Over 10 years ago I was diagnosed with fibromyalgia, lupus, and a variety of other related ailments. After several years of dealing with specialists, medicines, and generally feeling like a combination guinea pig/pincushion, I was lucky enough to have the lupus generally go into remission. Over the course of the following years I managed to deal with issues as they arose…migraines here, pain medicine there, sleeping all I can. Learning to listen to my body was probably one of the most important steps. Through the years I overeducated myself at a number of universities, joined the professional world, got married, and life went on. In many ways, I think I fooled myself into thinking that I really didn’t have lupus or autoimmune issues, and that I had everything else under control (more or less).
Over the past couple of months I’ve realized how wrong I was though. While it started out slow, the flareup finally got to the point it couldn’t be ignored and I’ve started a new round, in a new state, of doctors, testing, and specialists. It’s been a rough couple months, personally and professionaly. While it could be worse, that doesn’t make it any easier to sort through mentally and deal with physically at the time. I’ve been fortunate these past couple weeks though to find a few kindred spirits in my adopted home here, women who also deal with the challenges of lupus and arthritis. Talking with them has made me, and I think them as well, realize how much it means to just talk with others who understand! Finding out you share the same aches and pains and issues eases the mind somehow, just a bit.
In addition to that, talking treatments, therapies, options, etc. has been hugely helpful. No one is the same or reacts to treatments the same, but knowledge is power, and since the treatments are limited (it’s been 50 years since the last FDA approved treatment for lupus!), at least on my end I want to hear what all the options people are trying are.
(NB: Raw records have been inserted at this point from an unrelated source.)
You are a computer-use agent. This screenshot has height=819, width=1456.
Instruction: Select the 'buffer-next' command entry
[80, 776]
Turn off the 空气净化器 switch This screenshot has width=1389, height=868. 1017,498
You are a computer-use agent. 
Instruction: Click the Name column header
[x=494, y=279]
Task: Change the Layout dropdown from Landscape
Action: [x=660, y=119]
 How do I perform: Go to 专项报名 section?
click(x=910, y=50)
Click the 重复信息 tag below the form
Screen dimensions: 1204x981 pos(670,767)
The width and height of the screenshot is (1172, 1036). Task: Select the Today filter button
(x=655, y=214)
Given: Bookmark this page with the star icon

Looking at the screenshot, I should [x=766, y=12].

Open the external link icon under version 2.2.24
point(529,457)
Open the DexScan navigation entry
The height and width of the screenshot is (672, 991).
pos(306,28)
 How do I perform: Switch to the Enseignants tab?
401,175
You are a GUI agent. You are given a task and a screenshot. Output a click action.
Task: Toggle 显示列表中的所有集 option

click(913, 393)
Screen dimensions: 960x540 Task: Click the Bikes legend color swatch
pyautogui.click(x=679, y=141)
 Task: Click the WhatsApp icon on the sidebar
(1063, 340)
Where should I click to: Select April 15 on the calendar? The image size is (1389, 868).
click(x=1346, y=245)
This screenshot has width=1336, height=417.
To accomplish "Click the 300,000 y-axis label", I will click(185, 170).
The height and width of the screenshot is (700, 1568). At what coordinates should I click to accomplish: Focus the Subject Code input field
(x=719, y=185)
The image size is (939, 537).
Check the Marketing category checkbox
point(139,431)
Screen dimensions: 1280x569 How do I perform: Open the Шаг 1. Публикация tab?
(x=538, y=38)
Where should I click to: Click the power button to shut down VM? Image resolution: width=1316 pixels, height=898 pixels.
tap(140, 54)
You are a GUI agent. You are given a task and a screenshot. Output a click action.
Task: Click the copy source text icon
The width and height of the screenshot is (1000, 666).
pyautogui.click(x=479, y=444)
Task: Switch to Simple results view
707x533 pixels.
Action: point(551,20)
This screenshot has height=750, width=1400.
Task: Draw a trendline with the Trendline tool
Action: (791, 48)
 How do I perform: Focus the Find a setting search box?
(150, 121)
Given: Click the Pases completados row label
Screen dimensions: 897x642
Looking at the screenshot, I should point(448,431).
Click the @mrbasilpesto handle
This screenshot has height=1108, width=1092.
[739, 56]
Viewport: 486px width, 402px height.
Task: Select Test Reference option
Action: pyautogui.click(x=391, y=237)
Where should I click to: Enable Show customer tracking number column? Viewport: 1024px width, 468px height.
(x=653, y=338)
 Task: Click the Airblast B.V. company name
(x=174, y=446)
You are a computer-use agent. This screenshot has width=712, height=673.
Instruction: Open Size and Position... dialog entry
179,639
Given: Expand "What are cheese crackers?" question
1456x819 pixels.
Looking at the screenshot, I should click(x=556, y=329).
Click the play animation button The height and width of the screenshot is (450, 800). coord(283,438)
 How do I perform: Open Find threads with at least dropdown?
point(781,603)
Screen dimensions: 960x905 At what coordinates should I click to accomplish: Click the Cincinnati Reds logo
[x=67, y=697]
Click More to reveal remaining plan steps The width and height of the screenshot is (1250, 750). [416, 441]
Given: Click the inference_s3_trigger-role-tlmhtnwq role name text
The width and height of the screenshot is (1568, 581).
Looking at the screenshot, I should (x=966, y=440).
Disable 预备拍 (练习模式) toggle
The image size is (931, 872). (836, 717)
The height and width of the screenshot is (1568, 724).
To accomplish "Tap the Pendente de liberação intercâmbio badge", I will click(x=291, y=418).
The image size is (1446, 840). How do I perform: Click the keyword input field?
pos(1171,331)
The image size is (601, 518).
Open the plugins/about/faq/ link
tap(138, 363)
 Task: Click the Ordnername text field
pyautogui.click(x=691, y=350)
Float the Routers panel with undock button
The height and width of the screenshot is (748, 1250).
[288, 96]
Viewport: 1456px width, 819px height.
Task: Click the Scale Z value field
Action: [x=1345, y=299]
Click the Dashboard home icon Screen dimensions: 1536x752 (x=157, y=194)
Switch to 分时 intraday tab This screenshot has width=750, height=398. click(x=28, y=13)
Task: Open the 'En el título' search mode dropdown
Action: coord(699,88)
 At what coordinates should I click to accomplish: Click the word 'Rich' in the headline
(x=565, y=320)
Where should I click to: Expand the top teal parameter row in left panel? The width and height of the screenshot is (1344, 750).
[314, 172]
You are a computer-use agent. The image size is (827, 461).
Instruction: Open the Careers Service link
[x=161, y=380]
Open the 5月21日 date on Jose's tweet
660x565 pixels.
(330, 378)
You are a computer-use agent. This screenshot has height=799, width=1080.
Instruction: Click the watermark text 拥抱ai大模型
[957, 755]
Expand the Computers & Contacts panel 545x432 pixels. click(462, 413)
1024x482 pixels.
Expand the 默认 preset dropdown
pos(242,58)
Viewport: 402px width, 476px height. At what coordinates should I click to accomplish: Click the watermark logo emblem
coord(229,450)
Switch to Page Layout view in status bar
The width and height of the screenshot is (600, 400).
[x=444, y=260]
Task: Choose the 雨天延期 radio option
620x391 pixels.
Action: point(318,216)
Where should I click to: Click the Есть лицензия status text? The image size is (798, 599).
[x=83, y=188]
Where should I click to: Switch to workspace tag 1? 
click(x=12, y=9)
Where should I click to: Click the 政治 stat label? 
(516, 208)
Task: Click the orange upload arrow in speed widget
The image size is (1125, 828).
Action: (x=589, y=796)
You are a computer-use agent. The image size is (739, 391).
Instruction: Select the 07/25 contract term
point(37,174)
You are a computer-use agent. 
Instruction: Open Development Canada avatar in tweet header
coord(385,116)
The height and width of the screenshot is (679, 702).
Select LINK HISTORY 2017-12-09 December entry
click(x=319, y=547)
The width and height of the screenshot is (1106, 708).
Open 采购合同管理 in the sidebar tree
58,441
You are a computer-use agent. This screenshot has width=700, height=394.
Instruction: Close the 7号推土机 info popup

Research has been a challenge too, particularly as I consider alternative treatments.
All of this was a long intro to why I bit the bullet and joined the world of blogging. I want to try to connect with others who understand, others who want to understand, and the mildly curious. More than that though, I wanted a resource to try to connect ideas, thoughts, treatments, and anything related. I’m not a support group kind of girl, unless it’s the virtual kind here. And I’ve not enjoyed trying to find information in chat rooms or message boards. My goal here is to share what I learn and uncover, but even more, I want to hear from others.
I promise to attempt to keep future posts shorter, particularly since I tend to ramble. Please comment and share thoughts as this adventure goes forward.